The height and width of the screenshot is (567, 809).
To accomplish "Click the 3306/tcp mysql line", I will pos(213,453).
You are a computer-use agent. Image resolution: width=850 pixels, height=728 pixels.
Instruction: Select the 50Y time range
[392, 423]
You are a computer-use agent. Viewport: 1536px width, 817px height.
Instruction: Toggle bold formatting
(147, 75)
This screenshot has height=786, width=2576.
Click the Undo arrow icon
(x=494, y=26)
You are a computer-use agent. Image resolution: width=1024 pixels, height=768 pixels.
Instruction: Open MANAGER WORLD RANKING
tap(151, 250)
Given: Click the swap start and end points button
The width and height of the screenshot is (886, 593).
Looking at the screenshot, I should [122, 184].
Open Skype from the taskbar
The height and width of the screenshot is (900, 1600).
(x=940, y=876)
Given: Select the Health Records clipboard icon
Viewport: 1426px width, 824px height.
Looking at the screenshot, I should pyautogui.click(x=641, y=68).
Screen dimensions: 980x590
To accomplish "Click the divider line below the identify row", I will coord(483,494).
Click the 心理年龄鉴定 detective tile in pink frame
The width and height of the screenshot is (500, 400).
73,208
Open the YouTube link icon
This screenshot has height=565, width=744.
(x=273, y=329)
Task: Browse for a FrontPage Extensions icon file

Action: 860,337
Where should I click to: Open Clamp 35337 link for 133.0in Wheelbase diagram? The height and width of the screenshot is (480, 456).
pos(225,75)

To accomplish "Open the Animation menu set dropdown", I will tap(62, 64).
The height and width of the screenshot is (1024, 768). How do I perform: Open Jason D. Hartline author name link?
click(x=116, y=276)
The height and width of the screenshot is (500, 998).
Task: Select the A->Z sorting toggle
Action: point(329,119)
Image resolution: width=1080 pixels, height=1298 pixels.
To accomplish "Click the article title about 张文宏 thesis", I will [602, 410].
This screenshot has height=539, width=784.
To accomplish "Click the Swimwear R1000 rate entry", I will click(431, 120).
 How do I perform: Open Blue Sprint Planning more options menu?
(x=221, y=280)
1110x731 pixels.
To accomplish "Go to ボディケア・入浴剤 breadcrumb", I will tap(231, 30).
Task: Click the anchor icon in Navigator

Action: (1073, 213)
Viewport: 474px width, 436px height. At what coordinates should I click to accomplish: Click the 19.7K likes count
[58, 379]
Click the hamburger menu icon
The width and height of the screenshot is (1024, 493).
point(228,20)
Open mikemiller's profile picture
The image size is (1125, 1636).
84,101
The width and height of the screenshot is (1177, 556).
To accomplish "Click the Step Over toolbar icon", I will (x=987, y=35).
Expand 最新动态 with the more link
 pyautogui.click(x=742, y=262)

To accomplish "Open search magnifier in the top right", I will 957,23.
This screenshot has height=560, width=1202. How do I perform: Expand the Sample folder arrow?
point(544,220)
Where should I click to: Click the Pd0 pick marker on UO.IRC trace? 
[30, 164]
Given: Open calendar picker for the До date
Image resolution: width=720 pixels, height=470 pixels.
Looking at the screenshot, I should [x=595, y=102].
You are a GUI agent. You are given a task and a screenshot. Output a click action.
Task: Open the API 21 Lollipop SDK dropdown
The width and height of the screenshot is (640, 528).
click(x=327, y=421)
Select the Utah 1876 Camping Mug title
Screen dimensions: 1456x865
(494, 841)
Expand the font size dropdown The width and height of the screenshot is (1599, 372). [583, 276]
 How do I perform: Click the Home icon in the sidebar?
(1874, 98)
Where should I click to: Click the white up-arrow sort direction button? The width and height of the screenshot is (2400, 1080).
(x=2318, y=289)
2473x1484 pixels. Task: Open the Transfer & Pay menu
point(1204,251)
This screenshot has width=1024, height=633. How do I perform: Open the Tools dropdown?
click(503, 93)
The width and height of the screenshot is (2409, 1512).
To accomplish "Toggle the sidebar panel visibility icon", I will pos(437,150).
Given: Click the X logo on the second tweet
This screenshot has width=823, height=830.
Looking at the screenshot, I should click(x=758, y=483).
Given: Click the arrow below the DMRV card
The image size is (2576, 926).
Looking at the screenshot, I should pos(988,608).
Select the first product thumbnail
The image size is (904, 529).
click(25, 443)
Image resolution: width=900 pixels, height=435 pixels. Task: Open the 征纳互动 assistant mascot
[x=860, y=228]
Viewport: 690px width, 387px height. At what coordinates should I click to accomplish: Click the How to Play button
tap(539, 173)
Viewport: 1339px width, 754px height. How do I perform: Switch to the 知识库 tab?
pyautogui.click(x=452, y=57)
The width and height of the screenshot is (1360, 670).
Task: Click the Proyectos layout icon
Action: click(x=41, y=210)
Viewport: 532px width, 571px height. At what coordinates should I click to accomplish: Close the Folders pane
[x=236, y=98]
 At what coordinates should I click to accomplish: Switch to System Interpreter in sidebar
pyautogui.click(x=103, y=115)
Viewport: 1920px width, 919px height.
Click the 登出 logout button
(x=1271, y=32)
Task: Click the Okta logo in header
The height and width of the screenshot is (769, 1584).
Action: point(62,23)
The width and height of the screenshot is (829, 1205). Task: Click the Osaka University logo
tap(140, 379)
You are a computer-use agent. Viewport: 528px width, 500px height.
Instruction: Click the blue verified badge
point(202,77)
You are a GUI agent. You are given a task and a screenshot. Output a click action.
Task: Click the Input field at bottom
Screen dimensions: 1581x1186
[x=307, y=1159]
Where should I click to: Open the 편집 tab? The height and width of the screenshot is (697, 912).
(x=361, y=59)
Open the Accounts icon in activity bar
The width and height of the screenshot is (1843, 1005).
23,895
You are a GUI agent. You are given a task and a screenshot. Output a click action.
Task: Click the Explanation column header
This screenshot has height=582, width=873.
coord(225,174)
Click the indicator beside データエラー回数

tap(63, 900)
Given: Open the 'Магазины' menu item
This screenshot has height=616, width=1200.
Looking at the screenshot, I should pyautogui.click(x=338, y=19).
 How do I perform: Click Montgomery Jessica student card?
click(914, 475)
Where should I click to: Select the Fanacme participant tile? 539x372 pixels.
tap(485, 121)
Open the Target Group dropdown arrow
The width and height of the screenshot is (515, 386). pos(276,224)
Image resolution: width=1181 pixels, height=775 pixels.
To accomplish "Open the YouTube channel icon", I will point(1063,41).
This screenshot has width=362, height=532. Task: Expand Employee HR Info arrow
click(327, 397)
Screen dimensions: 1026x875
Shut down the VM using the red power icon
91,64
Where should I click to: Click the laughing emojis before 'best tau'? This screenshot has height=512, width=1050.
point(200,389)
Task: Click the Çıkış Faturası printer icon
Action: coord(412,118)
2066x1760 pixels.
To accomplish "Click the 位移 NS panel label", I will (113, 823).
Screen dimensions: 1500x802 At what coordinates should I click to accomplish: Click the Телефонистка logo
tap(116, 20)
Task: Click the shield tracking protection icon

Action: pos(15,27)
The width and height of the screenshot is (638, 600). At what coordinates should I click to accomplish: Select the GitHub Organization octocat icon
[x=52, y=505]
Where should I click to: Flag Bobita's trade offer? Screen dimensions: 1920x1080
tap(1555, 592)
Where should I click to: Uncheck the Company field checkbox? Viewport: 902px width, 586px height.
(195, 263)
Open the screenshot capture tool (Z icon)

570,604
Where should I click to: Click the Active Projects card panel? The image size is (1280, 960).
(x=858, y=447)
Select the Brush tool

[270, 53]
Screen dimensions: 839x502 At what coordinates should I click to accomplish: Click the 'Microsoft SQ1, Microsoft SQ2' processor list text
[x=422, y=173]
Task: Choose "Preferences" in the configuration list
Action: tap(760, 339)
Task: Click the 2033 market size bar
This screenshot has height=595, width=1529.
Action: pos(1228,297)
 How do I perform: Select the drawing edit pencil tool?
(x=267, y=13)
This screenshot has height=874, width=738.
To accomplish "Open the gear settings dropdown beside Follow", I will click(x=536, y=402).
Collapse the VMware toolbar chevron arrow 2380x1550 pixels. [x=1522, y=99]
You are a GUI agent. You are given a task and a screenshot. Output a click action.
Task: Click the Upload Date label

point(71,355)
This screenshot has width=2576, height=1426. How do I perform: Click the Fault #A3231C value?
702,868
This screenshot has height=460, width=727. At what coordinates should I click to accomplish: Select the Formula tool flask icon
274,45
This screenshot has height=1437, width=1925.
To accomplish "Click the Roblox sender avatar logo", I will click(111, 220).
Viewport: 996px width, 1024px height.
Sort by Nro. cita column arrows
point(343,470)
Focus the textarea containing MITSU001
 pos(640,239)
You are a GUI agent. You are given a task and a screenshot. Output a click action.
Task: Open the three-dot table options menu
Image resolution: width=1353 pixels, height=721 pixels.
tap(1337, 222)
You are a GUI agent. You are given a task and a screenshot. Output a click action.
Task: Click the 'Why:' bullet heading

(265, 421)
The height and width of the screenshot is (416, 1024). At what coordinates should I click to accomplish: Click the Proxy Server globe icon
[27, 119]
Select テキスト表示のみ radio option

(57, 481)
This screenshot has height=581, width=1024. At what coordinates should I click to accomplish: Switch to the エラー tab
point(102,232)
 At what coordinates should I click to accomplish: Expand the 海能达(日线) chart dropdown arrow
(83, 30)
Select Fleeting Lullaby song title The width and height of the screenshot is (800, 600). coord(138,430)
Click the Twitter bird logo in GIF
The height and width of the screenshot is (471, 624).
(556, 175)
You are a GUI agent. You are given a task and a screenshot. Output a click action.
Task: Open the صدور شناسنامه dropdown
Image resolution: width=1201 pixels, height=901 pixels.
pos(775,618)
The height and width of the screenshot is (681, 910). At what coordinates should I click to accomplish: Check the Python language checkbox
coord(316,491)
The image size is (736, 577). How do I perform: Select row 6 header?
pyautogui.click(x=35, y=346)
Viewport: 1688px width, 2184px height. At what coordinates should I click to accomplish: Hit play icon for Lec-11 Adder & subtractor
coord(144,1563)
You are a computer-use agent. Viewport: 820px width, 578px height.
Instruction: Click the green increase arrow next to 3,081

--

* _What to do_
Lay out the listing from the line containing "The height and width of the screenshot is (416, 1024)." through the end of the listing as a numbered list, leaving out blank lines.

* _Full answer_
1. The height and width of the screenshot is (416, 1024). At what coordinates should I click to accomplish: Click the Proxy Server globe icon
2. [27, 119]
3. Select テキスト表示のみ radio option
4. (57, 481)
5. This screenshot has height=581, width=1024. At what coordinates should I click to accomplish: Switch to the エラー tab
6. point(102,232)
7.  At what coordinates should I click to accomplish: Expand the 海能达(日线) chart dropdown arrow
8. (83, 30)
9. Select Fleeting Lullaby song title The width and height of the screenshot is (800, 600). coord(138,430)
10. Click the Twitter bird logo in GIF
11. The height and width of the screenshot is (471, 624).
12. (556, 175)
13. You are a GUI agent. You are given a task and a screenshot. Output a click action.
14. Task: Open the صدور شناسنامه dropdown
15. Image resolution: width=1201 pixels, height=901 pixels.
16. pos(775,618)
17. The height and width of the screenshot is (681, 910). At what coordinates should I click to accomplish: Check the Python language checkbox
18. coord(316,491)
19. The image size is (736, 577). How do I perform: Select row 6 header?
20. pyautogui.click(x=35, y=346)
21. Viewport: 1688px width, 2184px height. At what coordinates should I click to accomplish: Hit play icon for Lec-11 Adder & subtractor
22. coord(144,1563)
23. You are a computer-use agent. Viewport: 820px width, 578px height.
24. Instruction: Click the green increase arrow next to 3,081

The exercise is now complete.